I'd like to point out how this line doesn't match the above comment:

Don't use AdvSIMD to implement 16-byte memset.

efriedma accepted this revision.Sep 5 2018, 5:25 PM

LGTM

I initially looked at this but it wasn't more straightforward

Well, even if it isn't simple, I would guess it's useful for f32 and f64 anyway. Maybe not so much for f1128, though.

efriedma added inline comments.Sep 5 2018, 5:44 PM
lib/Target/AArch64/AArch64ISelLowering.cpp
8347 ↗(On Diff #164125)

Err, just realized one minor thing; technically, I guess you're supposed to check hasNEON() for v2i64, not hasFPARMv8(). Not really a big deal, though; they're essentially the same in practice.

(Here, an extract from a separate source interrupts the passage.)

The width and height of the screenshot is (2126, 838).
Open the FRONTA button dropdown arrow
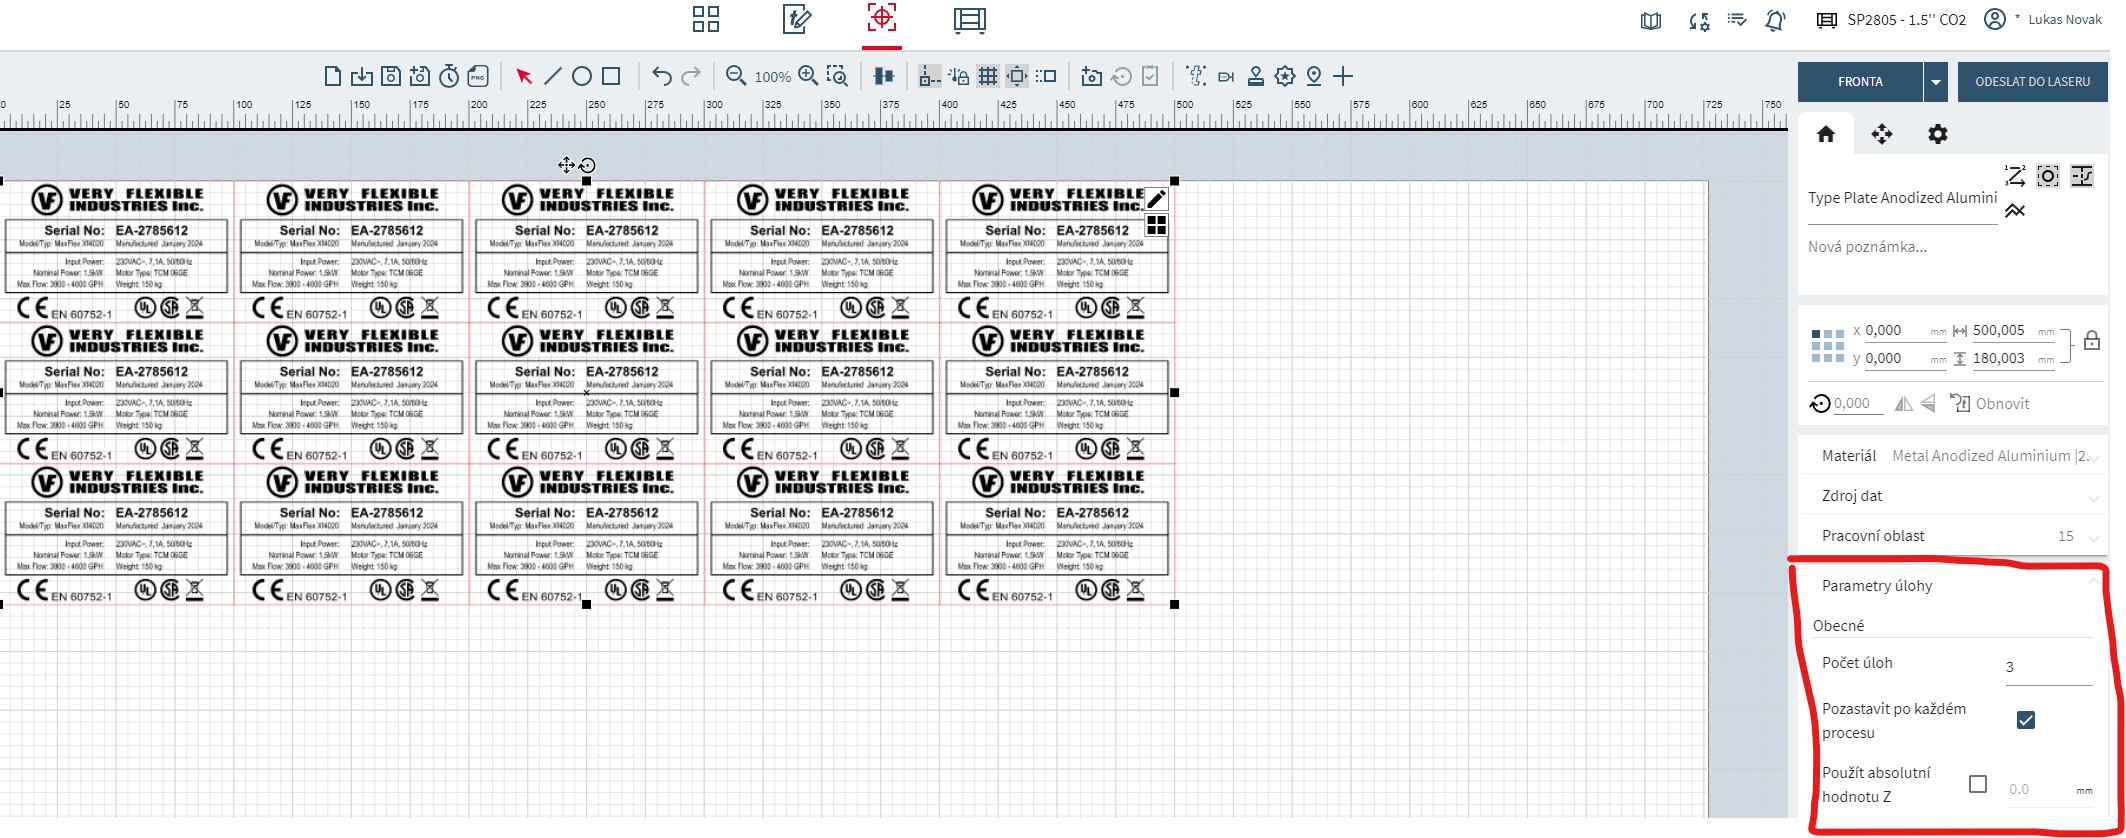click(x=1936, y=82)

jfb updated this revision to Diff 164143.Sep 5 2018, 8:16 PM
  • can use NEON
jfb marked an inline comment as done.Sep 5 2018, 8:16 PM
jfb added inline comments.
lib/Target/AArch64/AArch64ISelLowering.cpp
8347 ↗(On Diff #164125)

Interesting! I split it up in 2, I assume that f128 requires the previous flag.

This revision was automatically updated to reflect the committed changes.
jfb marked an inline comment as done.